In 2013, AB 86 paved the way for collaboration among adult education providers. In 2015, AB86 entered its implementation phase with the passing of AB 104, which includes legislation to fund adult education via the Adult Education Block Grant (AEBG).
AB 86 called for integrated plans from consortia of community colleges, adult schools, and other partners to close the gaps between student needs and services available, integrate programs and create seamless transitions to postsecondary education or the workforce, accelerate student progress toward academic and career goals using proven best-practices, provide professional development to support program integration and student success, and leverage existing regional structures.
With the passage of AB104 and the Adult Education Block Grant (AEBG), AB 86 transitioned from planning to implementation. Around the state, 70 adult education consortia consisting of community college districts, school districts and county offices of education, are working collaboratively to expand and improve adult education in their service areas and build pathways for students towards postsecondary degrees and certificates needed to achieve economic self-sufficiency.
The work of each consortium is focused around serving students in 5 identified areas of adult education: English as a Second Language, Career Technical Education, Adult Basic and Secondary Education, Adults with Disabilities and Apprenticeships.
ALLIES and its partners played an active role in the development of Assembly Bill 86 (AB 86). ALLIES’ work served as a model for other regions in the state, noting the strong need for a more comprehensive, collaborative approach to adult education.
During the development of the bill, ALLIES Steering Committee members provided testimony and other input to legislative committees to influence the drafting of the AB 86 legislation that restructured Adult Education Programs.
In 2011, ALLIES and its partners participated actively in the Little Hoover Commission’s review of the community college system and advocated for recommendations that would support the community college goals of supporting social mobility and economic well-being of California’s students, including English learners. The group also shared lessons learned and best practices gleaned from its experiences.

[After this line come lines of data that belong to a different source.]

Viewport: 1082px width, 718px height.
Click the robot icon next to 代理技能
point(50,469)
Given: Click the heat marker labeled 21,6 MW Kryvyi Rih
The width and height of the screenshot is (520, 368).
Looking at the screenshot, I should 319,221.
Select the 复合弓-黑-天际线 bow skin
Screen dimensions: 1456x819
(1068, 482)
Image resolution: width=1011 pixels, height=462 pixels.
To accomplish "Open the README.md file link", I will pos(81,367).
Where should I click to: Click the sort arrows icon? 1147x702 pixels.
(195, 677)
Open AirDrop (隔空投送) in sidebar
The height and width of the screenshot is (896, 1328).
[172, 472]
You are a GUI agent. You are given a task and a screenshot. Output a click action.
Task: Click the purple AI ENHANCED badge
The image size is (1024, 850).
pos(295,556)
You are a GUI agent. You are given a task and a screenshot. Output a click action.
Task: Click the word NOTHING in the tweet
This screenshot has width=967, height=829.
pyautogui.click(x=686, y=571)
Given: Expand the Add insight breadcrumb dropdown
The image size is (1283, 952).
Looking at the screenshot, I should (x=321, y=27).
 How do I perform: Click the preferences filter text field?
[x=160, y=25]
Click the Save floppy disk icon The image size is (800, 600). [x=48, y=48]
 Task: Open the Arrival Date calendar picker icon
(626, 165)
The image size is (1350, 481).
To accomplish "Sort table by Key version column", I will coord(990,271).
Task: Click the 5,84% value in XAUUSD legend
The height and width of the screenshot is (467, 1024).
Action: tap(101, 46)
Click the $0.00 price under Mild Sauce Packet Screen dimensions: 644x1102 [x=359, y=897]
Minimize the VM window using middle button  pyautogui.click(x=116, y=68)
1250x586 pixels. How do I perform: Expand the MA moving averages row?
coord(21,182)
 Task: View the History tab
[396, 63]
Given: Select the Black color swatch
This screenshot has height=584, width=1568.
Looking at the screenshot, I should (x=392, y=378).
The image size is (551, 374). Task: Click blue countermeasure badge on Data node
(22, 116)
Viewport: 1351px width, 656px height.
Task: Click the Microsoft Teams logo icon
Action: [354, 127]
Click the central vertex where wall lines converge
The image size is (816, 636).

Click here to view Recommendations for Developing Regional Adult Education Consortia, the ALLIES white paper prepared in Summer 2013 to inform the development of AB 86.
Concerned about AEBG legislation being heavily focused on workforce development, ALLIES supported the development of a framework for an Immigrant Integration Pathway identifying milestones for immigrant integration. ALLIES advocates for immigrant integration metrics to be included in AEBG data reporting requirements and presented the IIP framework at the 2016 AEBG Summit in Sacramento.
Aside from AEBG policy advocacy, ALLIES facilitates connections between members of the four AEBG consortia in the Silicon Valley area and their community partners through our twice yearly ESL Provider Network convenings. We support local AEBG consortia in their efforts to develop strategies around integrated service delivery models promoting the linguistic, economic and civic integration of immigrants.